* About this exercise *
For this exercise, retype the lines from the one that holds "Task: Click the Refresh All icon" through the one that holds "Task: Open the rpgSprite type dropdown" in the records below, both included, exactly and without pictures.

* Task material *
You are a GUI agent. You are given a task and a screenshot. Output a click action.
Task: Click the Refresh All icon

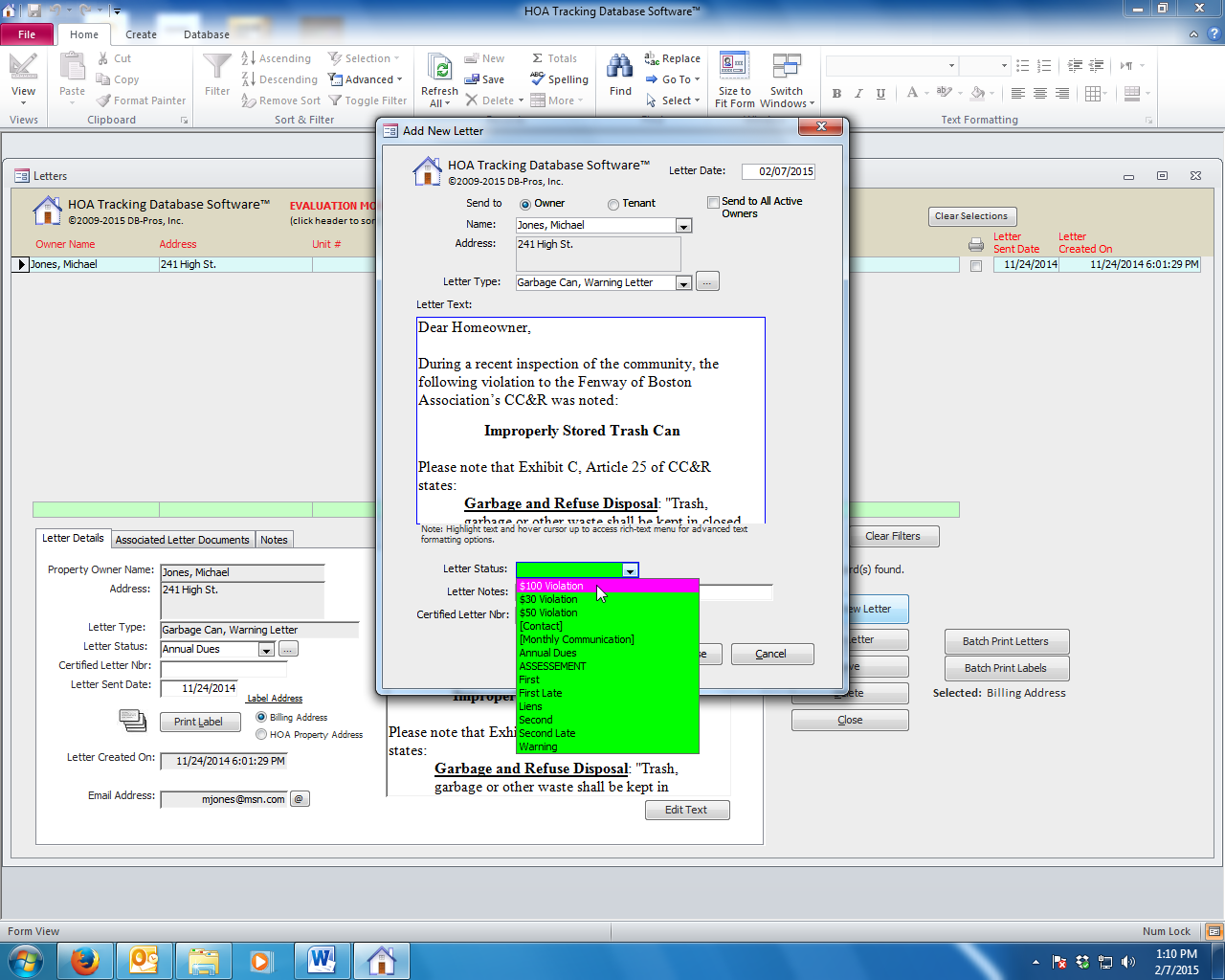tap(439, 69)
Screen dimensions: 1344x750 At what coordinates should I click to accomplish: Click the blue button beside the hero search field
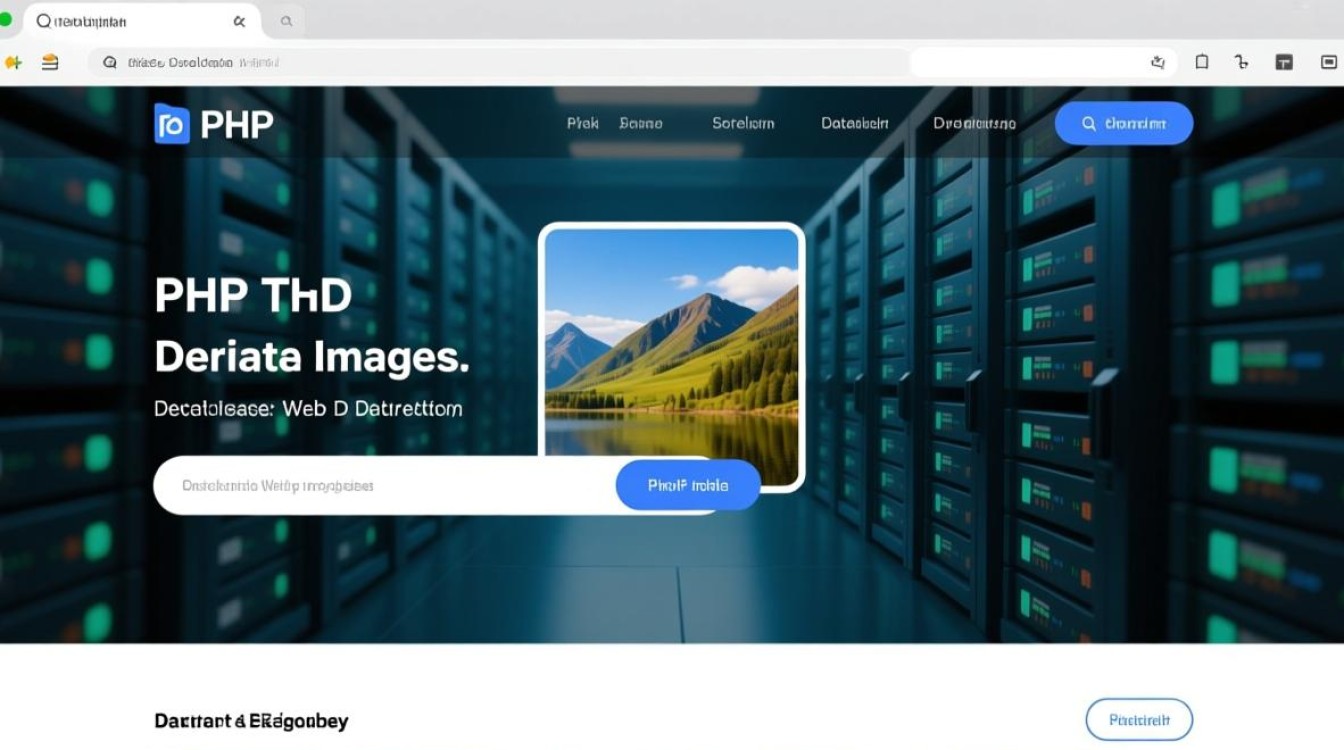688,485
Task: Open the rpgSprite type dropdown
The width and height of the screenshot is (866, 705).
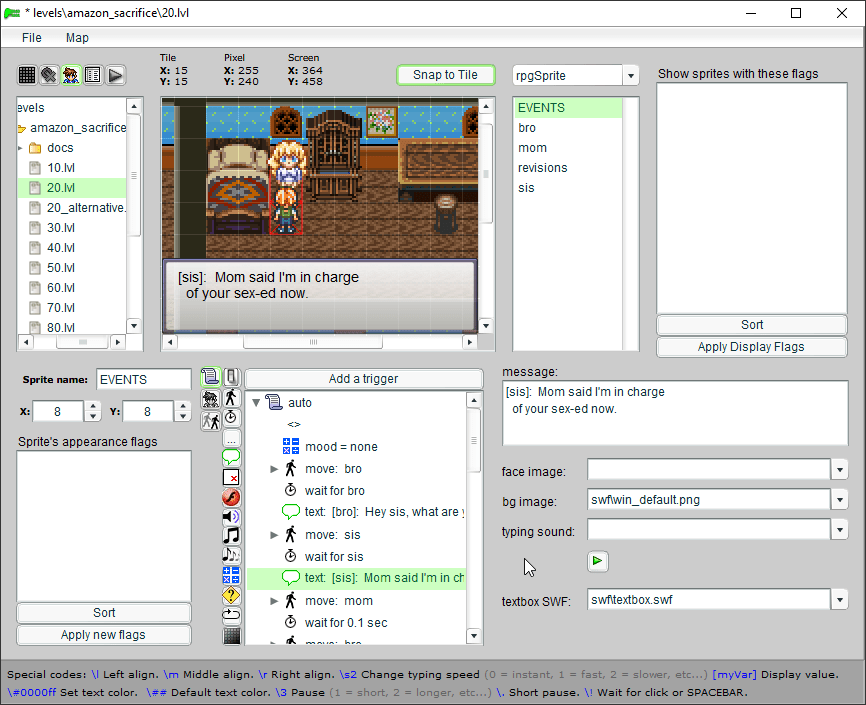Action: click(630, 76)
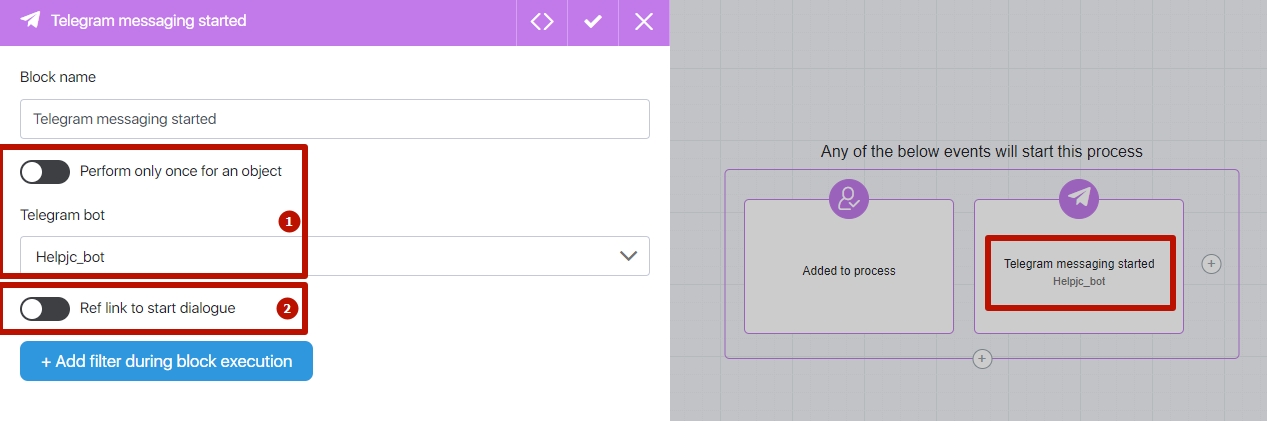Add a block with the bottom plus icon

(982, 358)
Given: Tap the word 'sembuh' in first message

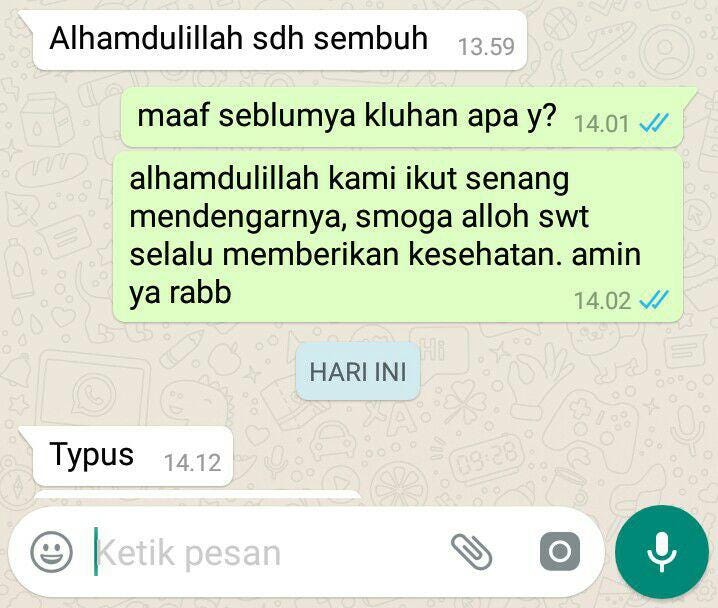Looking at the screenshot, I should [371, 38].
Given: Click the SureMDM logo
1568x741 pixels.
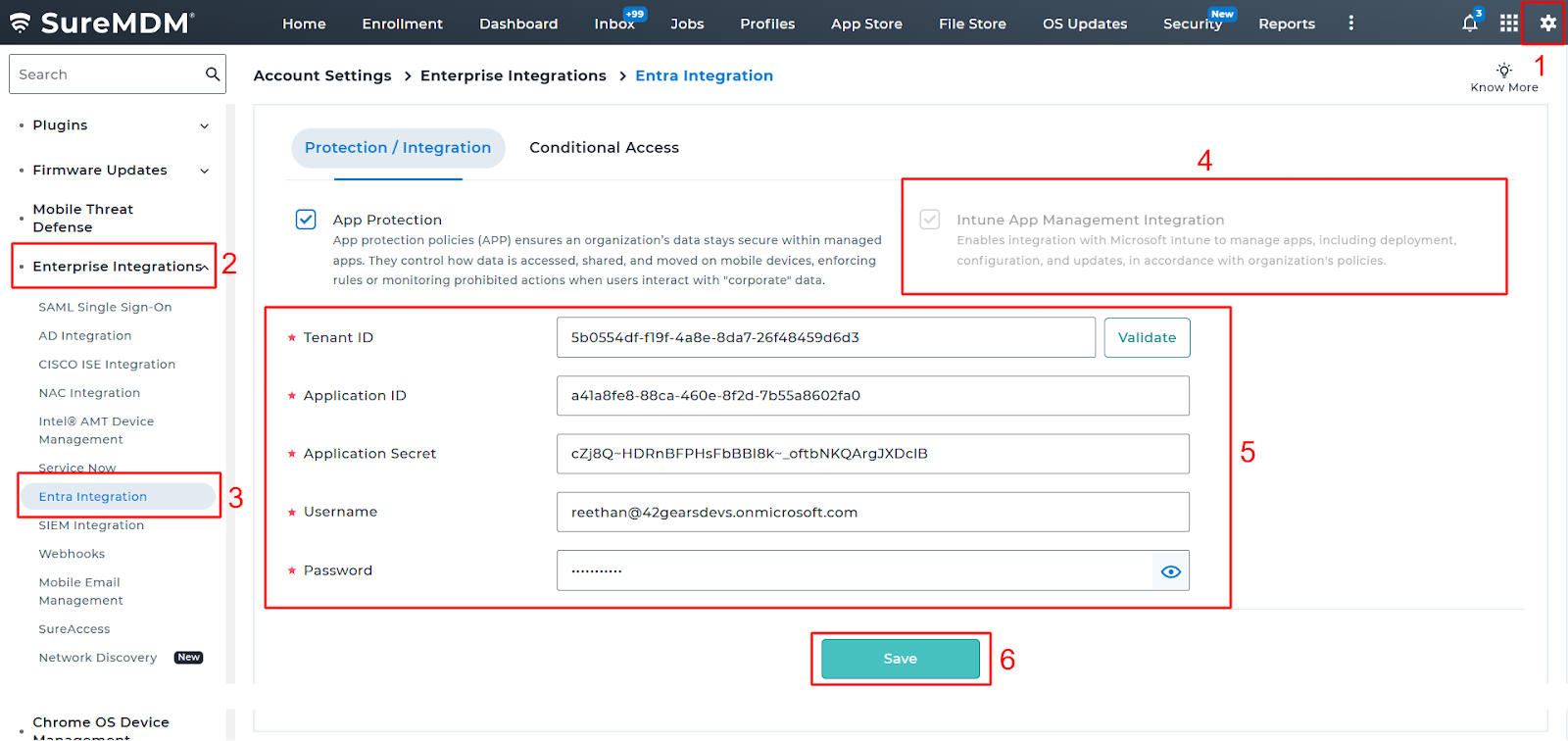Looking at the screenshot, I should point(102,24).
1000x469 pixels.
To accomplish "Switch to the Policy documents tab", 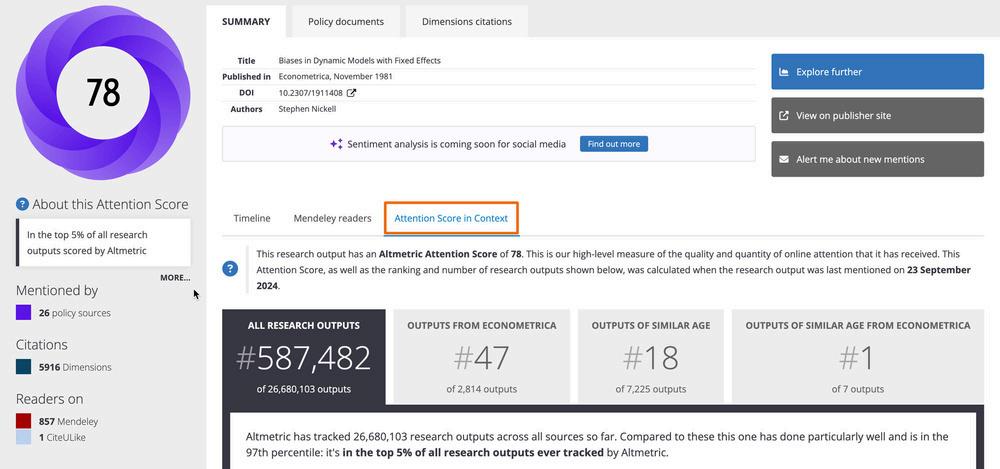I will (345, 21).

* Finished task *
Task: Click the Refresh All icon

tap(439, 69)
Screen dimensions: 1344x750 At what coordinates should I click to accomplish: Click the blue button beside the hero search field
688,485
Task: Open the rpgSprite type dropdown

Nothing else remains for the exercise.